Entries for locating described items:

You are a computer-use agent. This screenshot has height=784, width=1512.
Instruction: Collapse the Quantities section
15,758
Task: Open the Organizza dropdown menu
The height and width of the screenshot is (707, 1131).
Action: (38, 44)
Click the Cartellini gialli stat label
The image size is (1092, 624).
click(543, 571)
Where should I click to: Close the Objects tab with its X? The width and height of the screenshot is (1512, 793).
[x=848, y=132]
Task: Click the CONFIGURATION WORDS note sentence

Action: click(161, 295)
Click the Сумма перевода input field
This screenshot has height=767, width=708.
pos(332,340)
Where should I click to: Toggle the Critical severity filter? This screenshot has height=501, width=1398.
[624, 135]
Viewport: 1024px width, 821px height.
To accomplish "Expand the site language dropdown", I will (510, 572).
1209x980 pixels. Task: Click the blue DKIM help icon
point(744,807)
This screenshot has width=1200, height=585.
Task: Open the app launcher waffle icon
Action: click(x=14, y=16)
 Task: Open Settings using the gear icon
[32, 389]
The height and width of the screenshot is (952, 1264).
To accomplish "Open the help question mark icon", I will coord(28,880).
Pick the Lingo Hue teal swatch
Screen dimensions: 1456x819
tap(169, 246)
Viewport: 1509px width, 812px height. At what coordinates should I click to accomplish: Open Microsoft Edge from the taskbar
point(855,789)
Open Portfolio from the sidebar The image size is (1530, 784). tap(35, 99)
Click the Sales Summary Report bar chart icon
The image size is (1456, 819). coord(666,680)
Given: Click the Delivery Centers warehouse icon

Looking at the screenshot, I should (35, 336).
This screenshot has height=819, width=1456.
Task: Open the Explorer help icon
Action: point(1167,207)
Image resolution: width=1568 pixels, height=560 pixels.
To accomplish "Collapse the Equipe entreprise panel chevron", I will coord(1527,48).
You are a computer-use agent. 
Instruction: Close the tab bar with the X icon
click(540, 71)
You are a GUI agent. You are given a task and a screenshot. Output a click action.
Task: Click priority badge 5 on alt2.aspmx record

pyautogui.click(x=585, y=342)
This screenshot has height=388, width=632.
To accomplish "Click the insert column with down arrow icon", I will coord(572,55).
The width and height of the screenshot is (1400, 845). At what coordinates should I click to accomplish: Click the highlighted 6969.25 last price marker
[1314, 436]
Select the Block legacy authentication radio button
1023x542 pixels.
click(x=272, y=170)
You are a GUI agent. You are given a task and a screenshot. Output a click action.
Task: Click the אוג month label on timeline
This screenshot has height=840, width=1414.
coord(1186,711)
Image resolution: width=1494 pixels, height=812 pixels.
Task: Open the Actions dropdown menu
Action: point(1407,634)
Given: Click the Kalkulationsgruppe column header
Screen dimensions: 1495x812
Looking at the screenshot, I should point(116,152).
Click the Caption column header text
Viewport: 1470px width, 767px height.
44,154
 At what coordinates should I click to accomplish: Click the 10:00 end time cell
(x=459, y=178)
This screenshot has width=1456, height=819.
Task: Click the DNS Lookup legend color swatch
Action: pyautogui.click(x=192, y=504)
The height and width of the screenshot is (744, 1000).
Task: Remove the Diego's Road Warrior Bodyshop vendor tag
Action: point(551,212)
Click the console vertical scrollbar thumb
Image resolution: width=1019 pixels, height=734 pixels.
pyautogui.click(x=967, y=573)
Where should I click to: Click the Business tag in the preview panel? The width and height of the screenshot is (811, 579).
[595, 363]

* **Exercise brief**:
Reproduce all of the entries above, replacing "column header" with "column heading" wherever it occurs and leaving everything else unchanged.

* **Solution to this exercise**:
You are a computer-use agent. This screenshot has height=784, width=1512.
Instruction: Collapse the Quantities section
15,758
Task: Open the Organizza dropdown menu
The height and width of the screenshot is (707, 1131).
Action: (38, 44)
Click the Cartellini gialli stat label
The image size is (1092, 624).
click(543, 571)
Where should I click to: Close the Objects tab with its X? The width and height of the screenshot is (1512, 793).
[x=848, y=132]
Task: Click the CONFIGURATION WORDS note sentence

Action: click(161, 295)
Click the Сумма перевода input field
This screenshot has height=767, width=708.
pos(332,340)
Where should I click to: Toggle the Critical severity filter? This screenshot has height=501, width=1398.
[624, 135]
Viewport: 1024px width, 821px height.
To accomplish "Expand the site language dropdown", I will (510, 572).
1209x980 pixels. Task: Click the blue DKIM help icon
point(744,807)
This screenshot has width=1200, height=585.
Task: Open the app launcher waffle icon
Action: click(x=14, y=16)
 Task: Open Settings using the gear icon
[32, 389]
The height and width of the screenshot is (952, 1264).
To accomplish "Open the help question mark icon", I will coord(28,880).
Pick the Lingo Hue teal swatch
Screen dimensions: 1456x819
tap(169, 246)
Viewport: 1509px width, 812px height. At what coordinates should I click to accomplish: Open Microsoft Edge from the taskbar
point(855,789)
Open Portfolio from the sidebar The image size is (1530, 784). tap(35, 99)
Click the Sales Summary Report bar chart icon
The image size is (1456, 819). coord(666,680)
Given: Click the Delivery Centers warehouse icon

Looking at the screenshot, I should (35, 336).
This screenshot has height=819, width=1456.
Task: Open the Explorer help icon
Action: point(1167,207)
Image resolution: width=1568 pixels, height=560 pixels.
To accomplish "Collapse the Equipe entreprise panel chevron", I will coord(1527,48).
You are a computer-use agent. 
Instruction: Close the tab bar with the X icon
click(540, 71)
You are a GUI agent. You are given a task and a screenshot. Output a click action.
Task: Click priority badge 5 on alt2.aspmx record

pyautogui.click(x=585, y=342)
This screenshot has height=388, width=632.
To accomplish "Click the insert column with down arrow icon", I will coord(572,55).
The width and height of the screenshot is (1400, 845). At what coordinates should I click to accomplish: Click the highlighted 6969.25 last price marker
[1314, 436]
Select the Block legacy authentication radio button
1023x542 pixels.
click(x=272, y=170)
You are a GUI agent. You are given a task and a screenshot. Output a click action.
Task: Click the אוג month label on timeline
This screenshot has height=840, width=1414.
coord(1186,711)
Image resolution: width=1494 pixels, height=812 pixels.
Task: Open the Actions dropdown menu
Action: point(1407,634)
Given: Click the Kalkulationsgruppe column heading
Screen dimensions: 1495x812
Looking at the screenshot, I should point(116,152).
Click the Caption column heading text
Viewport: 1470px width, 767px height.
44,154
 At what coordinates should I click to accomplish: Click the 10:00 end time cell
(x=459, y=178)
This screenshot has width=1456, height=819.
Task: Click the DNS Lookup legend color swatch
Action: pyautogui.click(x=192, y=504)
The height and width of the screenshot is (744, 1000).
Task: Remove the Diego's Road Warrior Bodyshop vendor tag
Action: point(551,212)
Click the console vertical scrollbar thumb
Image resolution: width=1019 pixels, height=734 pixels.
pyautogui.click(x=967, y=573)
Where should I click to: Click the Business tag in the preview panel? The width and height of the screenshot is (811, 579).
[595, 363]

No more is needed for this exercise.